Commentaire: Un corps dans un état épouvantable est découvert dans un bois de Sunnydale. Buffy se lance sur une nouvelle piste alors qu'une main mystérieuse brouille les cartes de sa destinée.
Avertissement de l'auteur: J'avais envie d'explorer ce qui se passait dans la tête des deux protagonistes, donc mon histoire est racontée de deux points de vue différents.
...
Au commencement, il y a un monstre.
Il y a toujours un monstre.
Il est là, tapi dans l'ombre. Il dort sous les profondeurs de la terre en attendant qu'on le libère de ses chaînes. Il est bien plus terrible que tout ce qu'on peut imaginer. On ne sait pas quand il va frapper.
Il ne bouge pas, il attend son heure.
Peut-être le début du cauchemar?
...
Les pelouses de banlieues sont inondées de soleil. Tout a l'air si calme le jour. Sous la lumière, c'est incroyable comme les maisons alignées semblent paisibles. Ce quartier me ressemble: les façades sont souriantes et lisses.
Le pouvoir rend si solitaire. J'ai mis du temps à comprendre où était ma place. Je n'ai pas choisi d'être ce que je suis, une Tueuse, et pourtant je dois rester forte en toutes circonstances. Continuer d'être la justicière sage et blonde que je ne dois jamais cesser d'être.
Garder le contrôle envers et contre tout. C'est une question de survie. Le monde est si dur. Les autres comptent sur moi, Willow et Alex. Même Giles. Ils savent trop bien que je suis l'Elue. Ils s'imaginent tous que mes ressources sont inépuisables. Mais où trouver la force quand mes nuits sont peuplées de cauchemars?

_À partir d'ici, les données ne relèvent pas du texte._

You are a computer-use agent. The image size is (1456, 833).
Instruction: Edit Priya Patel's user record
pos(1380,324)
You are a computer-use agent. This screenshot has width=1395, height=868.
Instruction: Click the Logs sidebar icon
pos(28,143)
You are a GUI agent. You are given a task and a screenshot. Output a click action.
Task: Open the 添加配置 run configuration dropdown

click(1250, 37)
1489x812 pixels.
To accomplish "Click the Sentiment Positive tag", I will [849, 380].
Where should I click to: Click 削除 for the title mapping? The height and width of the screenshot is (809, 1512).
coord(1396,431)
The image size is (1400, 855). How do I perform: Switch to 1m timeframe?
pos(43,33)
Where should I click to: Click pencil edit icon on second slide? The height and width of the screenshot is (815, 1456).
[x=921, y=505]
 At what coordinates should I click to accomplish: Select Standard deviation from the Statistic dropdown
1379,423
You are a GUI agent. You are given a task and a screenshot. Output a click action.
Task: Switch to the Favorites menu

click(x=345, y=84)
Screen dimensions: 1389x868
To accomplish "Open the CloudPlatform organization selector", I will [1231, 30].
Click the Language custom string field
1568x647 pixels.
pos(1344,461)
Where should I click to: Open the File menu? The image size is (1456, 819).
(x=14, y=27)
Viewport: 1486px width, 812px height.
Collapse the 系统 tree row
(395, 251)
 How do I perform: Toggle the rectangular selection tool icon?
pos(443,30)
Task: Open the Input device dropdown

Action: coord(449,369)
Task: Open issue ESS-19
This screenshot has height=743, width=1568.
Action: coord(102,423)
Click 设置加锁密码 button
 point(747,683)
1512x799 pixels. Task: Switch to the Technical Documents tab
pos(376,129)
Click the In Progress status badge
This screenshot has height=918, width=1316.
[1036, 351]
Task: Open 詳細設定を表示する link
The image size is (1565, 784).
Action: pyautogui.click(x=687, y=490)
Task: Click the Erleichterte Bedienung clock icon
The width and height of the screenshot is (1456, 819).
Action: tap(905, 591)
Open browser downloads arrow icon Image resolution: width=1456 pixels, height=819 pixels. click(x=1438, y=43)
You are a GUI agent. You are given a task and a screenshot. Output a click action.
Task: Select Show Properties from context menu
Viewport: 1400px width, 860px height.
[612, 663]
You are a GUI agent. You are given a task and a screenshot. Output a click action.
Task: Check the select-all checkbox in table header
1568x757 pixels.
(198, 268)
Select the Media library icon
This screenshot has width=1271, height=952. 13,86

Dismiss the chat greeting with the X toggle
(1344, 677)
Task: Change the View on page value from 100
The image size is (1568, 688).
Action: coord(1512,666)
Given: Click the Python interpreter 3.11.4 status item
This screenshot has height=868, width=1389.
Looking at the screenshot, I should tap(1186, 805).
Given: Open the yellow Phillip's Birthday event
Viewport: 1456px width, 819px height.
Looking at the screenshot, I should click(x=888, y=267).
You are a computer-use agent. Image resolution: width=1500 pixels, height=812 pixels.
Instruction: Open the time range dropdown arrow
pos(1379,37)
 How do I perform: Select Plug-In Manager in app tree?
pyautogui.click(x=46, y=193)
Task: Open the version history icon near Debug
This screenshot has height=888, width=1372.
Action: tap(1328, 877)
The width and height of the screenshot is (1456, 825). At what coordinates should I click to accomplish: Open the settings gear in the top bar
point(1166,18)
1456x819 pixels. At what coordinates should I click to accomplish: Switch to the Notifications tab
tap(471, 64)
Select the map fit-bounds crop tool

Ne pas baisser ma garde, jamais. Pas le choix. Le rempart ultime contre les forces du mal, c'est moi. Régulièrement, il faut s'entraîner, parfaire ses techniques de combat, aiguiser ses réflexes. Exécuter, trucider, pieuter, finalement, c'est devenu mon travail, la routine. La vie des autres en dépend. Quant à la mienne... elle a maintenant si peu d'importance.
Alors que, dans le fond, en ce moment j'aimerais surtout... fuir mes responsabilités. Il y a eu tant de circonstances où j'ai dû me montrer inflexible avec les gens que j'aime. Le jour où j'ai tué Angel en le regardant droit dans les yeux. Comment ai-je pu être si indifférente au mal-être de Riley? Et si dure envers ma soeur quand Maman est partie. J'ai eu tellement peur qu'on nous sépare, comme si on m'arrachait une partie de moi-même. Maman a laissé un grand vide, elle s'occupait de tout.
Maman...
Savoir enfin qui je suis. Oser m'affranchir des lois et du regard des autres, des sarcasmes d'Alex, de l'inquiétude que je lis dans les yeux de Willow, ou la désapprobation de Giles, alors que ce qui m'importe le plus au monde, c'est préserver l'innocence de Dawn. A tout prix.
Le jour se retire. C'est l'heure entre chien et loup. Le crépuscule soulève la fraîcheur de la nuit. Il est temps que je parte. Je sillonne les rues de Revello Drive, le poing crispé sur un pieu au fond de ma poche. D'un pas sûr et décidé, je franchis la ligne. Je pars en chasse.
A fréquenter les créatures de la nuit on finit par leur ressembler. Je voudrais disparaître de l'autre côté du miroir et embrasser mon reflet en négatif, m'effacer dans l'oubli.
J'ai mis du temps à accepter ma part d'ombre.
Accepter que je puisse aimer m'évanouir dans l'obscurité pour aller hurler avec les loups, être ce que je suis vraiment quand je suis seule et que la nuit tombe.
Quand la bête aux yeux d'or me fixe dans l'ombre, et me fige en un long frisson étrange. M'attire pour que je me fonde en elle.
Quand la nuit m'enveloppe dans son grand manteau noir.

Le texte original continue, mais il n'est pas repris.